Transcribe the following material verbatim, beginning at its first line and stopping after the line that contains "Andere Bücher mit Thema (44, 298)", including that line.

Start of Dataset

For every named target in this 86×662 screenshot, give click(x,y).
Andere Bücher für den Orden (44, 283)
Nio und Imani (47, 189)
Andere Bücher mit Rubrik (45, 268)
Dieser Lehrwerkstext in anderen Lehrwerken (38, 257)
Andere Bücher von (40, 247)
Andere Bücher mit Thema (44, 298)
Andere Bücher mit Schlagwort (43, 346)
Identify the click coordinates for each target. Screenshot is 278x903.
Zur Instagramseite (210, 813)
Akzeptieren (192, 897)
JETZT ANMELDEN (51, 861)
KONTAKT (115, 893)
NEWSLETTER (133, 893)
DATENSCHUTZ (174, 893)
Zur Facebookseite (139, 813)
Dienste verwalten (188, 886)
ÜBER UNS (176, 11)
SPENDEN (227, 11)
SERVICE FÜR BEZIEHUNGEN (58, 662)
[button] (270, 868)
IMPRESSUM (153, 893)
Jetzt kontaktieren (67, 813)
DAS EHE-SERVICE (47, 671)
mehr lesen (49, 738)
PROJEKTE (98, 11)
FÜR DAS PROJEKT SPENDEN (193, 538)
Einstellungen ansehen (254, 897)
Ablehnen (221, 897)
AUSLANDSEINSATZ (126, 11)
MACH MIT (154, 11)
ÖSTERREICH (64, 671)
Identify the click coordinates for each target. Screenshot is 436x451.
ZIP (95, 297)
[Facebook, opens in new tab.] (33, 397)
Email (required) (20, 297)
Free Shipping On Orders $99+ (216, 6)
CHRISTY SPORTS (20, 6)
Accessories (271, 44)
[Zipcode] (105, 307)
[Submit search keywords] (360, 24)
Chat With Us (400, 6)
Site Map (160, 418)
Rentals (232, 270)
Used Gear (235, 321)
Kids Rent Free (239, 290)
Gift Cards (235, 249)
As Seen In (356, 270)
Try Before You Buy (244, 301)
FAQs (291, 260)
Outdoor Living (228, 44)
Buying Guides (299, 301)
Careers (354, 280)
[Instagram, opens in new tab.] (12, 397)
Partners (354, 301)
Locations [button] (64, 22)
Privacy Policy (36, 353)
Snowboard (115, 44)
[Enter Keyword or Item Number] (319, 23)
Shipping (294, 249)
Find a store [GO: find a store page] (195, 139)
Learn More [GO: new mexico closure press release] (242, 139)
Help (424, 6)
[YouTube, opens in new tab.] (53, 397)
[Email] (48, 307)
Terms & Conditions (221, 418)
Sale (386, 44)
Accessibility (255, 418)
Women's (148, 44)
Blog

End of Dataset

_Complete output_:
For every named target in this 86×662 screenshot, give click(x,y).
Andere Bücher für den Orden (44, 283)
Nio und Imani (47, 189)
Andere Bücher mit Rubrik (45, 268)
Dieser Lehrwerkstext in anderen Lehrwerken (38, 257)
Andere Bücher von (40, 247)
Andere Bücher mit Thema (44, 298)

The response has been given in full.